He uncoiled and swung with all his might.  But, to his chagrin, he completely missed the ball.  His buddies snickered somewhat silently to themselves.  Gathering what  pride he had left, he focused and stepped back up to the ball, positioned his body, and swung the club a second time.  Yet a second time he missed the ball entirely.

As murmurs and then laughter came from those standing behind him, the red faced golfer slowly raised his head and exclaimed, “Boy, this course is tougher than I ever imagined!”

Isn’t life often like that?  We blame the problem on the course ahead, when the problem really lies within us.  Life leads us onto many different courses.  Some we approach with all of the confidence in the world and some we step onto scared to death.  It is just a part of life, of living day to day.

As we each venture along our different courses, events happen to each of us that are beyond our control.  Events also happen to each of us that are within our control.  We each handle events differently.  We can let them defeat us or we can take control and rise above.

I call this “The Law of Rising Above.”  Even though it isn’t printed in any legal book, it ought to be.  We each have been given the ability to take control and rise above.

We can’t always control what life deals us.  We can control our response.

What if each one of us told ourselves  we were going to treat each person that we come into contact with in the manner that we would like to be treated?

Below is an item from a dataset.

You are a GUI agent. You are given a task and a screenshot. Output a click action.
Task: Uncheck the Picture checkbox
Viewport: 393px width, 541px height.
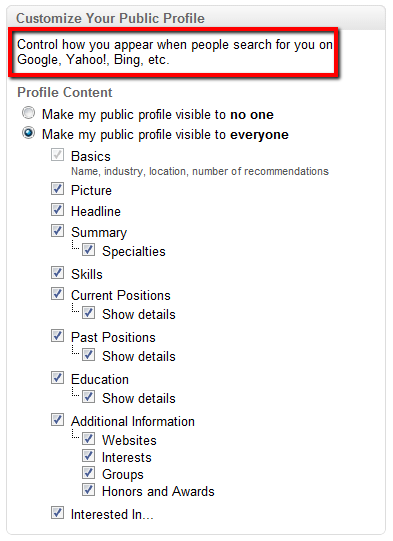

Wouldn’t we as individuals and a community “rise above?”

It is the Law of  Rising Above.  It’s an ability that each of us possesses. It’s an attitude that “I will do what is right regardless of a wrong that another does to me.” It’s the old childhood principle, “Two wrongs don’t make a right.”  It’s the Bible’s Golden Rule found at Luke 6:31 where it is written, “Do to others what you would have them do to you.”

What I am communicating can best be summed up from a poster that I bought some time ago  that is titled “Anyway.”  It goes like this:

People are unreasonable, illogical and self-centered.  Love them anyway.

If you do good, people will accuse you of selfish ulterior motives. Do good anyway.

If you are successful, you win false friends and true enemies.  Succeed anyway.

The good you do today will be forgotten tomorrow.  Do good anyway.

Honesty and frankness make you vulnerable.  Be honest and frank anyway.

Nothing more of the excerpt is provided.